American Public Media will launch an investigative podcast next month looking at the disappearance of Jacob Wetterling, the 11-year-old boy abducted from his hometown of St. Joseph, Minn., almost 27 years ago.
Wetterling was taken by a masked gunman on Oct. 22, 1989. A friend and younger brother say the three were bicycling home after renting a video when a man came down a driveway and ordered them to lie on the ground. The other two boys were told to run away and not look back or they'd be shot.
The podcast, called In the Dark, is led by reporter Madeleine Baran, who won a Peabody Award for her reporting on clergy sexual abuse in Minnesota. The name of the podcast refers to the crime itself, Baran said, but also to the lack of transparency around the decades-long investigation.
• Preview: In the Dark | Find it on iTunes
"So it has these two senses," Baran said. "There's this crime that happened in the dark and, also, there's this investigation that happened in the dark."
The abduction was a pivotal moment in Minnesota and beyond, sparking concerns about child abduction and a national focus on sex offenders. Because the case has been closely covered by local media for all those years, Baran was surprised to find details that had been overlooked.
"When I started reading just basic information about the case, there were certain things that stood out to me as interesting, like the fact that this happened on a dead-end street, this happened in a town of 3,000 people, the police got there right away," Baran said. "That changed how I thought about it and made me think, 'Why hasn't this been solved?'"
The Wetterling case led to the passage of a federal law in 1994 that required states to create sex offender registries.
"This was obviously a sensational crime in Minnesota, but for us to spend this much time as investigative reporters looking into it, it has to have something more than that," Baran said. "The something more in this case is that it's affected the lives of hundreds of thousands of people who are on sex offender registries in this country."
Following the success of Serial, podcasts are seen as a way to tell a longer, more complex story.
"It can go much deeper even than one long radio documentary can," Baran said. "It's hard for me to imagine, given what we've found out, doing it in a different way.

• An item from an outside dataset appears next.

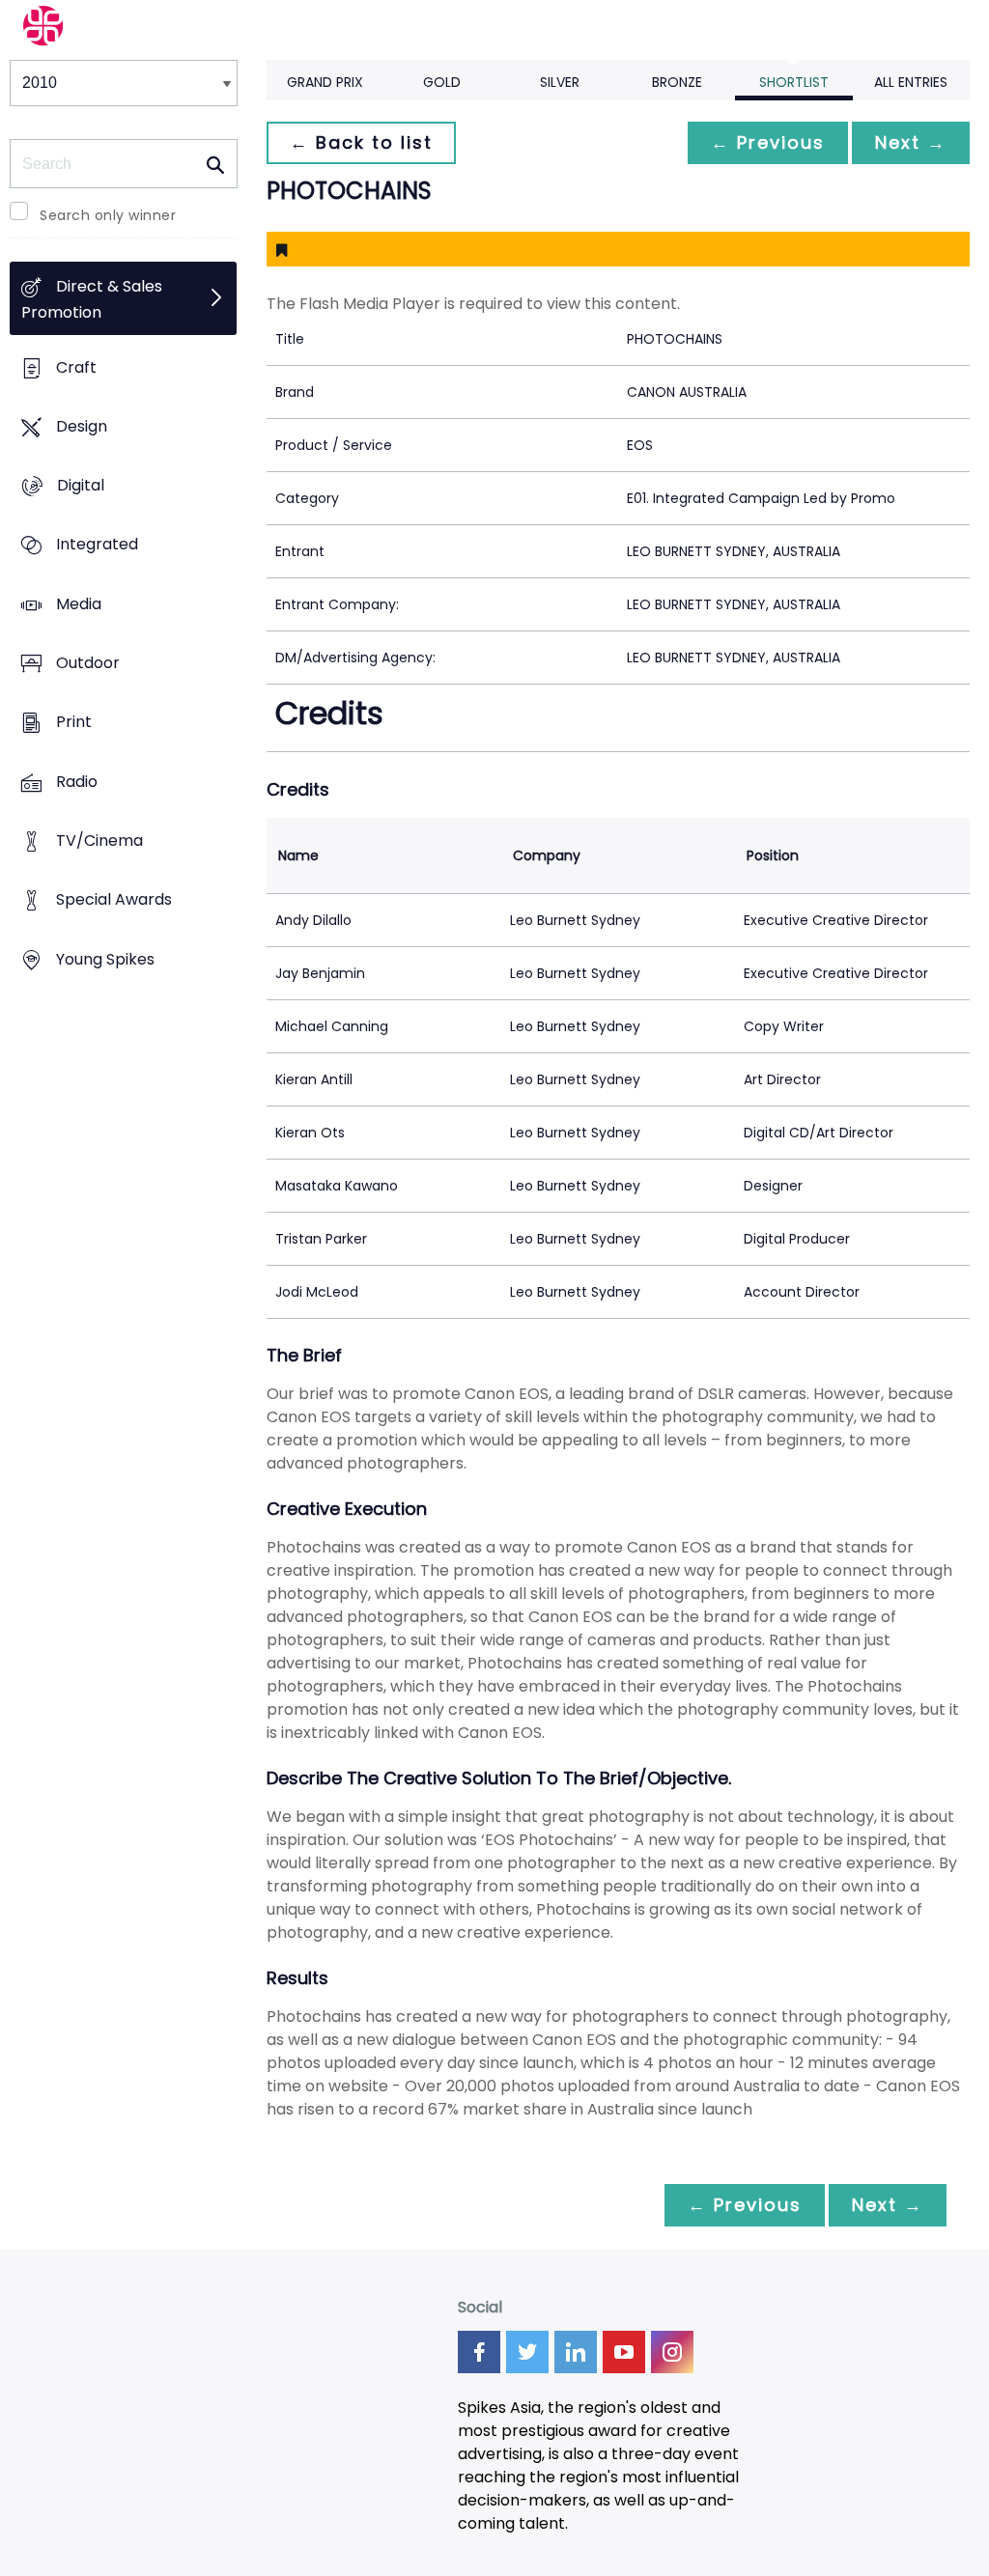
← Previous (768, 142)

The format really does lend itself, because these are complicated stories."
Unlike Serial, though, In the Dark's mission isn't to solve the crime. Baran said it's looking at why the case hasn't been solved and the impact it's had on the people swept up in it, including Jacob's parents.
"In the eyes of Minnesota there's this person, Jacob, who is missing, but he's their son," Baran said. "You can talk to a lot of people ... who want to talk about it as a mystery or this sensational crime. But, really, what is it like if that's your kid?"
APM Reports editor-in-chief Chris Worthington is overseeing the reporting project.
"While this case has been covered locally and nationally, no one has really gone in depth about the investigation itself," Worthington said in a statement. "We wanted to examine what went wrong and why this case has not been solved. And most importantly, why Jacob Wetterling hasn't been found."
The podcast is produced by APM Reports, which began work last year as American Public Media's investigative reporting and documentary unit. American Public Media is the parent company of MPR News.